Publication Data
Showing Relevant Ads via Lipschitz Context Multi-Armed Bandits
Abstract: We study contextual multi-armed bandit problems where the
context comes from a metric space and the payoff satisfies a Lipschitz condition with
respect to the metric. Abstractly, a contextual multi-armed bandit problem models a
situation where, in a sequence of independent trials, an online algorithm chooses,
based on a given context (side information), an action from a set of possible actions
so as to maximize the total payoff of the chosen actions. The payoff depends on both
the action chosen and the context. In contrast, context-free multi-armed bandit
problems, a focus of much previous research, model situations where no side information
is available and the payoff depends only on the action chosen. Our problem is motivated
by sponsored web search, where the task is to display ads to a user of an Internet
search engine based on her search query so as to maximize the click-through rate (CTR)

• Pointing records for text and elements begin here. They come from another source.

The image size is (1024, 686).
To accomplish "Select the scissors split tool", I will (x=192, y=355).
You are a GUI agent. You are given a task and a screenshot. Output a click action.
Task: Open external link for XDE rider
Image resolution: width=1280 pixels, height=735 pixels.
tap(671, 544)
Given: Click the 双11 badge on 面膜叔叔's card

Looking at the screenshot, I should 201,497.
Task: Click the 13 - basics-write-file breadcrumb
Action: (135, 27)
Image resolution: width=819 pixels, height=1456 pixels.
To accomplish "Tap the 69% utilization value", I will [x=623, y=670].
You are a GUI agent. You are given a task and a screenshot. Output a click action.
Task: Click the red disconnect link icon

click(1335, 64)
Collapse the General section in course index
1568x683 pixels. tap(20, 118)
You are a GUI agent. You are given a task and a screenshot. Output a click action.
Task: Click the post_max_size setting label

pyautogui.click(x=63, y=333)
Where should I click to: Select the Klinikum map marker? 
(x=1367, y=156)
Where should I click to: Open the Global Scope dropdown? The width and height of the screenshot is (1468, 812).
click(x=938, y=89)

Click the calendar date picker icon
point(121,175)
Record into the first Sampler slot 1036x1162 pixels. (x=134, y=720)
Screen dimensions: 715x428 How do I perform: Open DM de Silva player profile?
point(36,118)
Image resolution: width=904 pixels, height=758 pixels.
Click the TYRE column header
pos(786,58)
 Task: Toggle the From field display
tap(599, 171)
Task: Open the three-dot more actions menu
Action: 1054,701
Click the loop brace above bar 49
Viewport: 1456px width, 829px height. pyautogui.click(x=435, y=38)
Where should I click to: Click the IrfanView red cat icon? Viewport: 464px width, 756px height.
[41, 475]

of the ads displayed. We cast this problem as a contextual multi-armed bandit problem
where queries and ads form metric spaces and the payoff function is Lipschitz with
respect to both the metrics. For any $\epsilon > 0$ we present an algorithm with
regret $O(T^{\frac{a+b+1}{a+b+2} + \epsilon})$ where $a,b$ are the covering dimensions
of the query space and the ad space respectively. We prove a lower bound
$\Omega(T^{\frac{\tilde{a}+\tilde{b}+1}{\tilde{a}+\tilde{b}+2} \epsilon})$ for the
regret of any algorithm where $\tilde{a}, \tilde{b}$ are packing dimensions of the
query spaces and the ad space respectively. For finite spaces or convex bounded subsets
of Euclidean spaces, this gives an almost matching upper and lower bound.